TL;DR
Meta will spend between $115 billion and $135 billion on AI infrastructure in 2026, nearly double its 2025 investment of $72 billion. The spending supports Mark Zuckerberg’s vision of “personal superintelligence” and AI-powered advertising.
Infrastructure at National Scale
Meta’s planned capital expenditure for 2026 roughly equals Kenya’s entire GDP of $136 billion. The investment supports its Superintelligence Labs and core business operations, according to CFO Susan Li.
The company isn’t alone in this spending race. Amazon’s annual datacentre capex exceeded $100 billion last year, according to Omdia research.

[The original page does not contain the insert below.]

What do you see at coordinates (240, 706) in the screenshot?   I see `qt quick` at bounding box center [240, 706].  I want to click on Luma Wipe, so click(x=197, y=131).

Zuckerberg’s Superintelligence Vision
CEO Mark Zuckerberg described 2026 as a year of AI acceleration. “We’re starting to see agents really work. This will unlock the ability to build completely new products and transform how we work,” he said during an earnings call.

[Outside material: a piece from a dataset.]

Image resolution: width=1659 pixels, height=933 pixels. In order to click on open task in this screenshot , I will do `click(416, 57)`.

Meta’s pathway centres on what Zuckerberg calls “personal superintelligence”—AI that understands individual users’ history, interests, content, and relationships.

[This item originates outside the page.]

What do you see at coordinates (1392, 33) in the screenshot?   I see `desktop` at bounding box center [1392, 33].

Merging AI with Advertising
A significant portion of the infrastructure expansion supports Meta’s plan to merge large language models with the recommendation systems powering Facebook, Instagram, Threads, and its advertising platform.
The company doubled the GPUs used to train its GEM generative ads model ranking in Q4 alone.
“Soon, we’ll be able to understand people’s unique personal goals, and tailor feeds to show each person content that helps them improve their lives in the ways that they want,” Zuckerberg claimed.
Financial Results
Meta reported Q4 2025 revenue of $59.89 billion, up 24% year-on-year, with full-year revenue reaching $200.96 billion. The company recently signed agreements with three providers for nuclear energy to power its expanding datacentre network.